Obu zespołom pozostały do rozegrania dwa mecze rundy zasadniczej. W niedzielę 23 lipca ROW zmierzy się na swoim torze z drużyną z Ostrowa Wlkp. z którą przegrał na wyjeździe 44:45, a w ostatniej kolejce przed play-offami zmierzy się w Zielonej Górze z niepokonanym Falubazem.

 

Wczorajszy mecz był pojedynkiem dwóch utytułowanych drużyn, bo ROW 12, a Polonia 7 razy zdobyła tytuł mistrza Polski. Oba zespoły są dzisiaj w bardzo podobnej sytuacji, walka o kolejne tytułu na razie im „nie grozi”, a w seniorskich częściach składów próżno szukać wychowanków. Ci jeżdżą w drużynach ekstraligowych - bydgoszczanin Szymon Woźniak w Stali Gorzów, a rybniczanin Kacper Woryna we Włókniarzu Częstochowa.

 

Punkty dla ROW-u zdobyli: Brady Kurtz - 12+2 (2*,3,3,3,1*); Patryk Wojdyło - 7+1 (3,1,w,2*,1); Matej Zagar - 7 (3,3,0,1); Patrick Hansen - 13 (2,3,3,3,2); Paweł Trześniewski - 4+1 (2,2*,0); Kacper Tkocz - 1+1 (1*,0,0); Jan Kvech - 5+1 (1*,1,2,1,0)

Mimo upału sobotni mecz na stadionie rzy ul. Gliwickiej oglądała duża grupa sympatyków rybnickiego żużla. Zdj.
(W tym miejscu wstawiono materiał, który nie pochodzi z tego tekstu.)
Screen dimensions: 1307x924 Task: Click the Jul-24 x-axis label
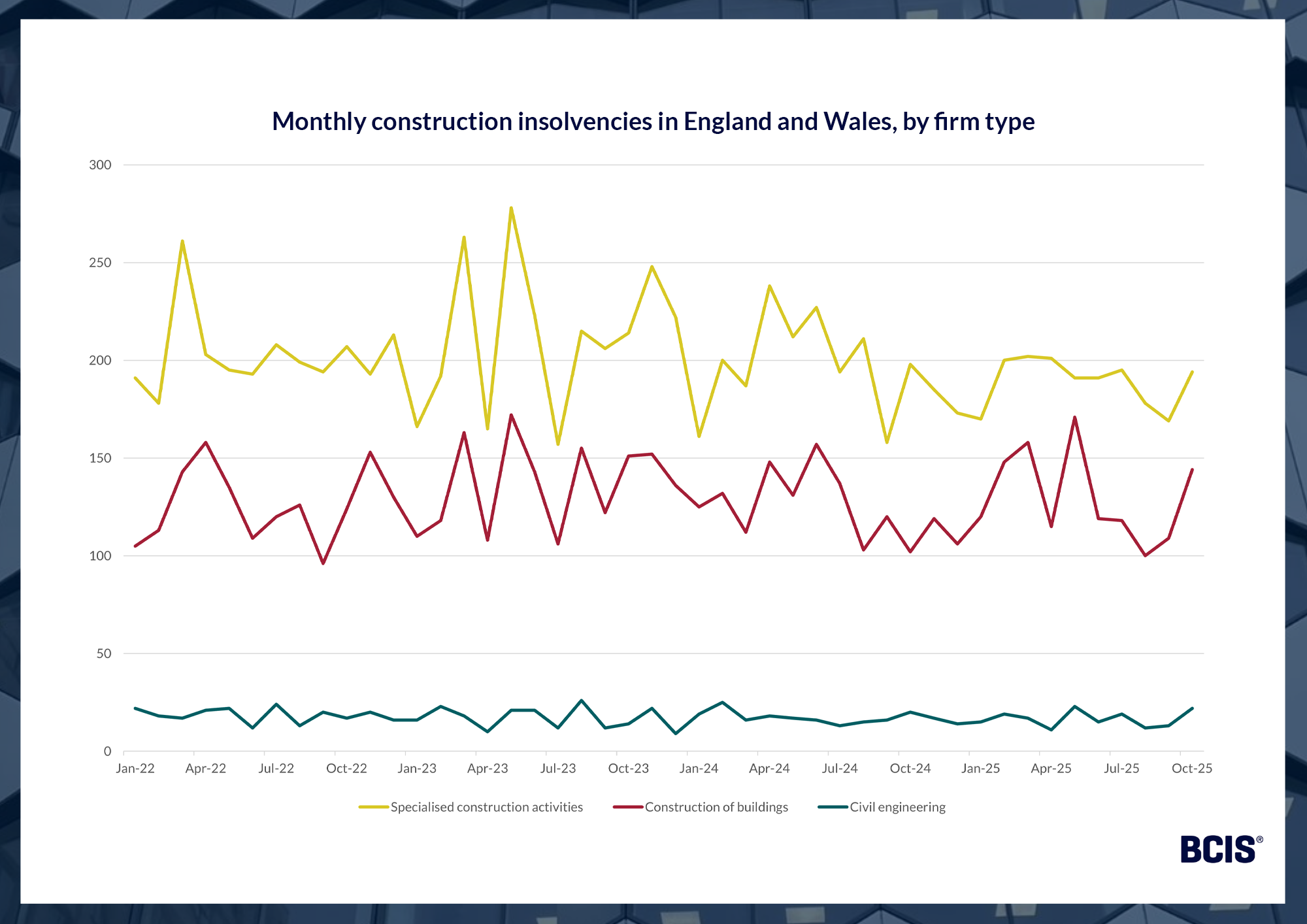point(840,768)
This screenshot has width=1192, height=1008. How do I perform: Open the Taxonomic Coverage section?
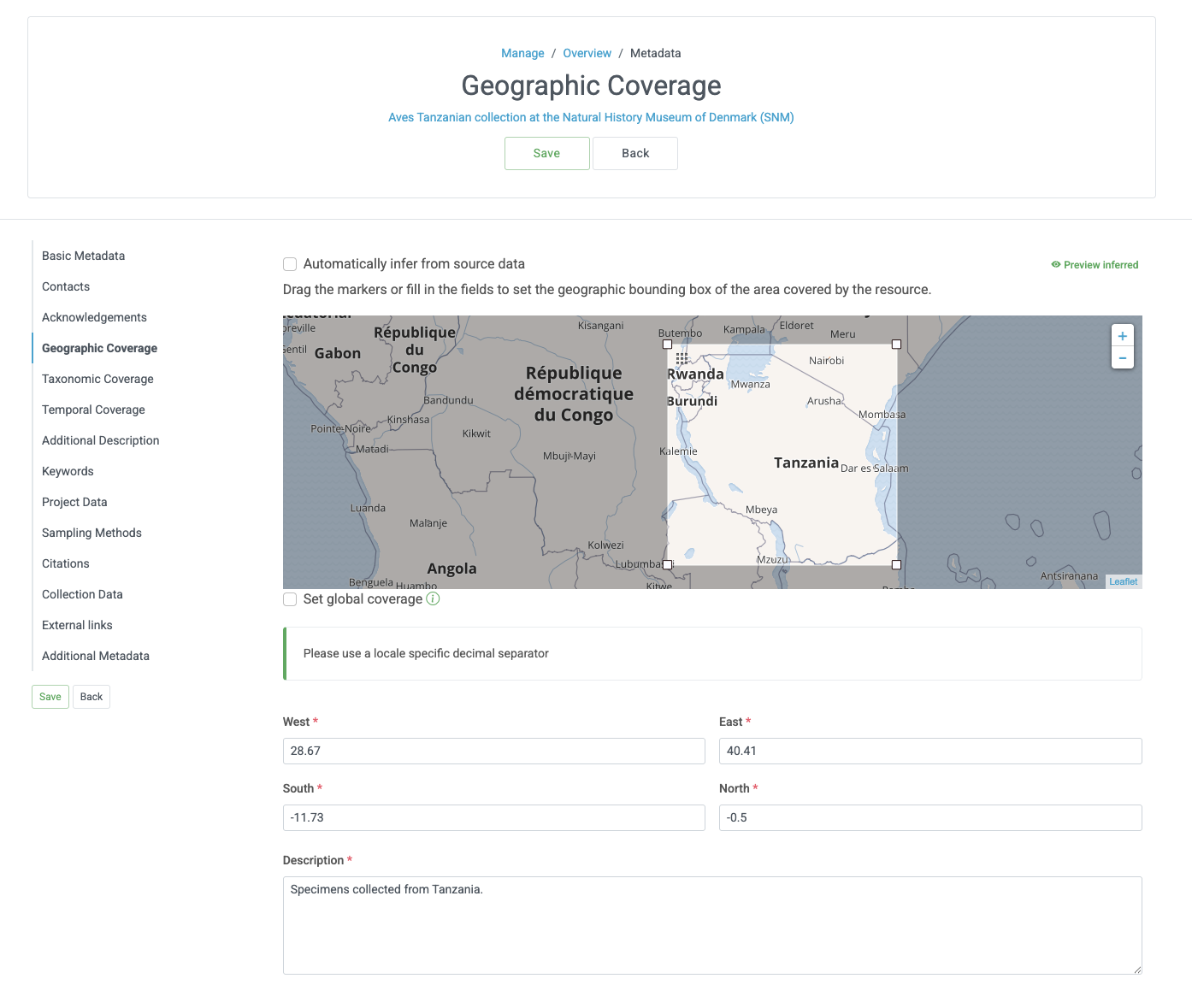pyautogui.click(x=97, y=379)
Wacław Troszka

Wczorajszy mecz rozpoczął się o 16.30; kolejny, zaplanowany na 23 lipca rozpocznie się już o godz. 14. Tak wczesne pory meczów (ze względu na transmisje telewizyjne) w środku lata to chyba największa anomalia w polskim żużlu i rzecz z natury nienormalna. Służby ostrzegają przed upałami, lekarze zalecają unikanie przebywania na słońcu, a my zapraszamy ludzi na stadiony, a żużlowcom każemy się ścigać. Trudno nie odnieść wrażenia, że 30-stopniowe upały odbierają zawodnikom część animuszu do walki na torze. Pomijam już pracę tych, którzy muszą być na stadionie już kilka godzin przed meczem i np. przygotować w tych warunkach tor. I pomyśleć, że na początku XXI wieku miasto zainwestowało niemałe pieniądze w sztuczne oświetlenie stadionu przy Gliwickiej, by latem kibice mogli oglądać żużel w komfortowych warunkach wieczorową porą. Cóż, dożyliśmy czasów, w których żużlowe stadiony konkurują z kąpieliskami. W tych realiach słowa uznania należą się kibicom, którzy mimo możliwości oglądania meczu w telewizji przychodzą jeszcze na stadion, kupują nietanie bilety i w upale oglądają żużel.